Parskatt / RoMa

[CVPR 2024] RoMa: Robust Dense Feature Matching; RoMa is the robust dense feature matcher capable of estimating pixel-dense warps and reliable certainties for almost any image pair.
https://parskatt.github.io/RoMa/
MIT License
556 stars 43 forks source link

Attempted to integrate into hloc #8

Closed catid closed 8 months ago

catid commented 1 year ago

Tried to get hloc to use RoMa as a matcher: https://github.com/catid/hloc

The results were not good:

My Aachen Day-Night v1.1 Submissions
Method | day | night
hloc defaults | 88.5 / 95.5 / 98.5 | - / - / -
roma | 87.1 / 94.8 / 97.7 | 66.5 / 89.0 / 96.3

Any suggestions for how to get good performance with RoMa for matching?

Parskatt commented 1 year ago

I've never tried roma on aachen. Did you use the outdoor model? I know loftr used some "dark aug" for the nighttime scenes.

catid commented 1 year ago

Yeah using outdoor model:

    "roma": {
        "output": "matches-roma",
        "model": {
            "name": "roma",
            "weights": "outdoor",
            "max_keypoints": 2000,
            "match_threshold": 0.2,
        },
        "preprocessing": {
            "grayscale": False,
            "force_resize": True,
            "resize_max": 1024,
            "width": 320,
            "height": 240,
            "dfactor": 8,
        },
        'max_error': 2,  # max error for assigned keypoints (in px)
        'cell_size': 8,  # size of quantization patch (max 1 kp/patch)
    },
catid commented 1 year ago

Maybe something related to the max_keypoints since RoMa produces a ton of points, or perhaps the preprocessing width/height/dfactor stuff is wrong.. seems to expect w,h=672?

Parskatt commented 1 year ago

Its very hard to debug without runninf it myself, but it should be almost impossible to fail at aachen. Some possible things are,

  1. Images are preprocessed wrong. They seem to be small size? Are they standardized with imagenet values?
  2. Too many matches from false positives.
  3. Other

My suggestion would be, try to debug what comes in and what comes out of roma. Save some images to disk, with both the roma samples matches and the warp and confidence as demonstrated in our demo.

Parskatt commented 1 year ago

Maybe something related to the max_keypoints since RoMa produces a ton of points, or perhaps the preprocessing width/height/dfactor stuff is wrong.. seems to expect w,h=672?

672 is what we used for best results (including upsampling which requires original images, as in pdcnet), but you should be fine with 560. 320 seems much too low, but I'm not even sure how you got that to run? RoMa requires image sizes to be multiples of 14.

Parskatt commented 1 year ago

In any case, I'm happy to see you try it out on Aachen, and happy to help debug if something further comes up.

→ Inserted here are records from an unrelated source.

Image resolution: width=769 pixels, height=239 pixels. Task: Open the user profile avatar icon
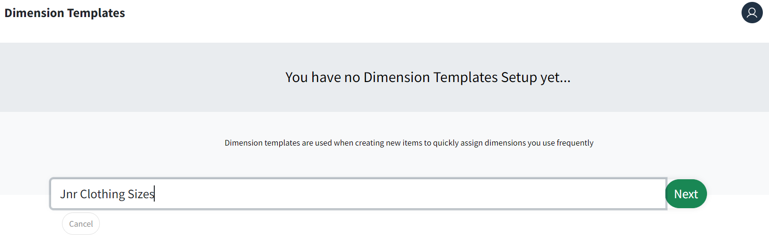tap(752, 12)
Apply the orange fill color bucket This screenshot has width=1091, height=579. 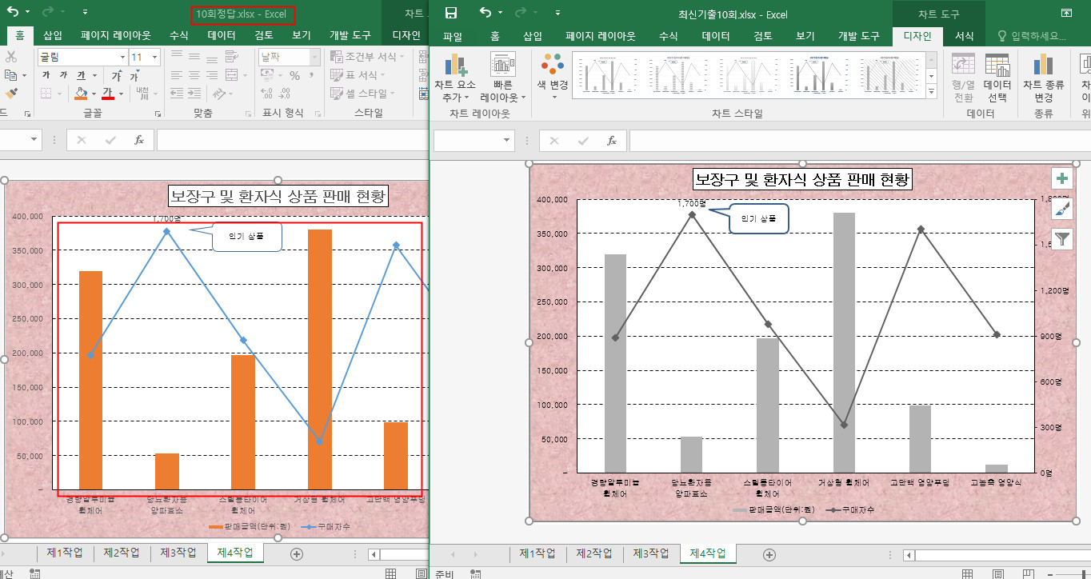click(81, 94)
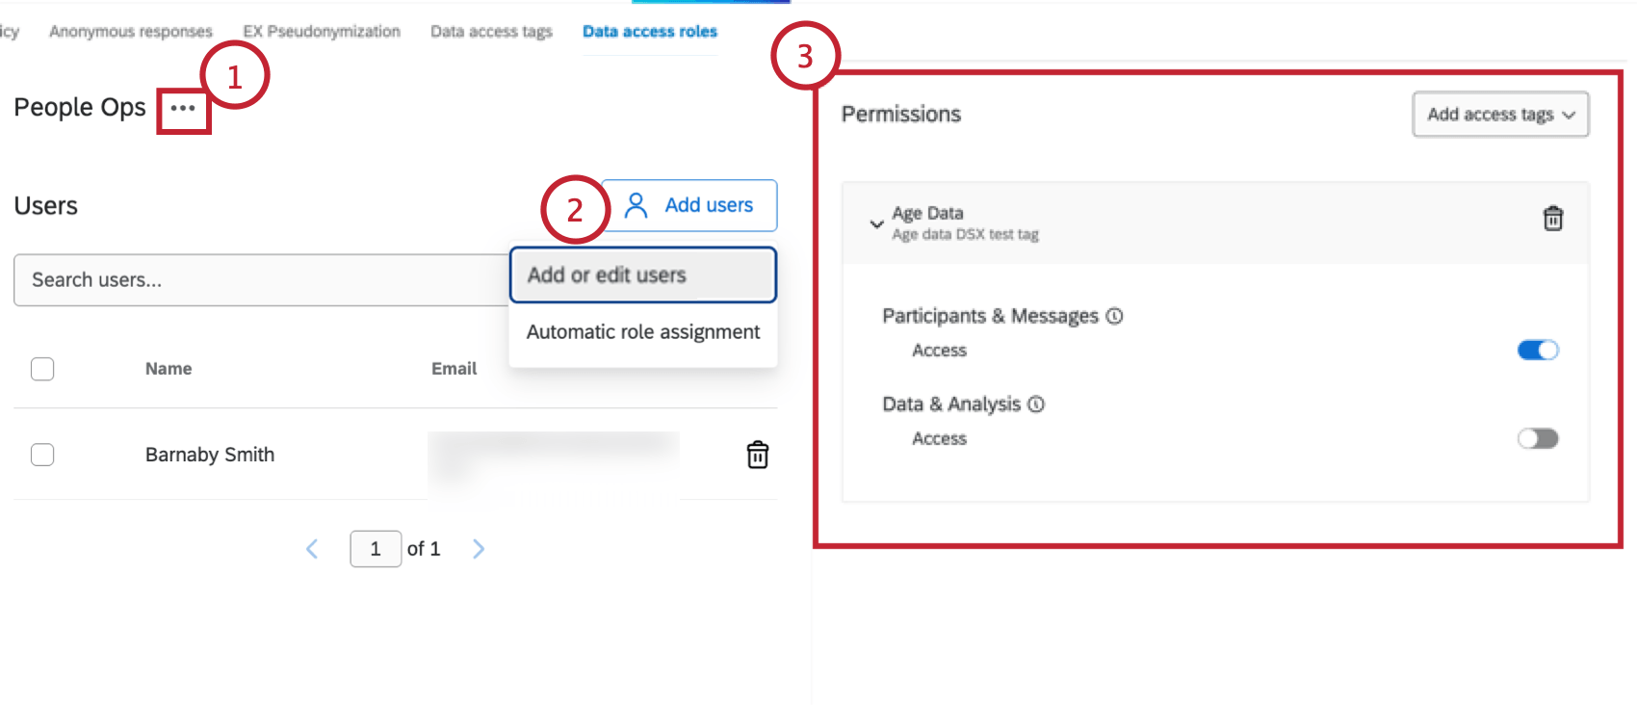Image resolution: width=1637 pixels, height=705 pixels.
Task: Enable the Data & Analysis access toggle
Action: [x=1537, y=439]

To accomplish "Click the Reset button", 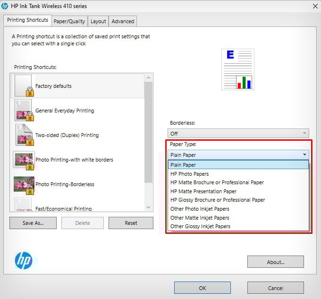I will pos(131,223).
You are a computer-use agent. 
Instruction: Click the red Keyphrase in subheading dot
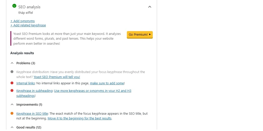coord(12,91)
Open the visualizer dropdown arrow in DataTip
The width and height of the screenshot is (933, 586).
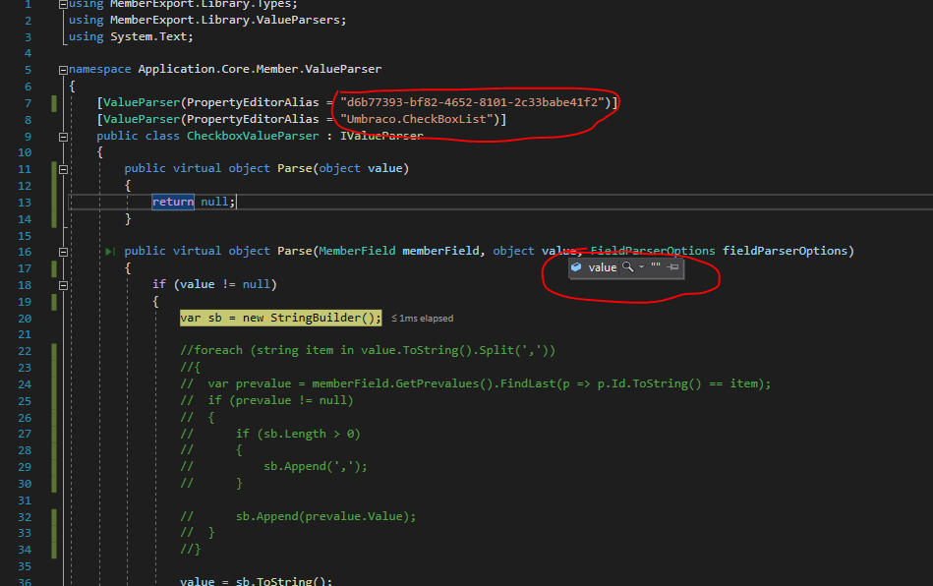[x=641, y=267]
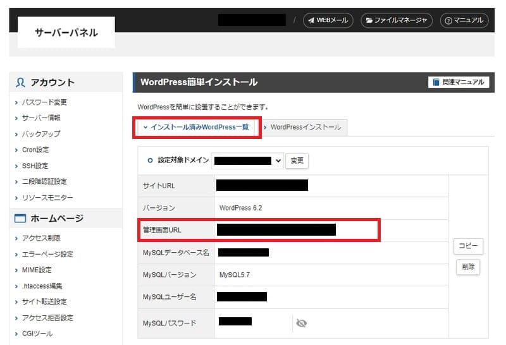506x345 pixels.
Task: Open the target domain dropdown
Action: [247, 160]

Parskatt commented 1 year ago

There seems to be a bug in match dense in hloc, see this line:

https://github.com/catid/hloc/blob/4370642b4417261b7dddfb46532626d252ec23f0/hloc/match_dense.py#L167

Perhaps that is causing issues?

See also: https://github.com/cvg/Hierarchical-Localization/issues/303

catid commented 1 year ago

Oh haha yeah that could cause problems! Fixed in my branch and now waiting 8 hours for the results :D

catid commented 1 year ago

SPSG | 90.0 / 96.4 / 99.4 | 77.5 / 90.6 / 100.0

Without fix:

roma | 87.1 / 94.8 / 97.7 | 66.5 / 89.0 / 96.3

With fix:

roma | 87.1 / 94.4 / 97.8 | 69.6 / 89.0 / 97.9

Parskatt commented 1 year ago

My best guesses from looking through the code without running are,

  1. 2000 matches might be too low to get good keypoints with roma, it might work better to assign to superpoint.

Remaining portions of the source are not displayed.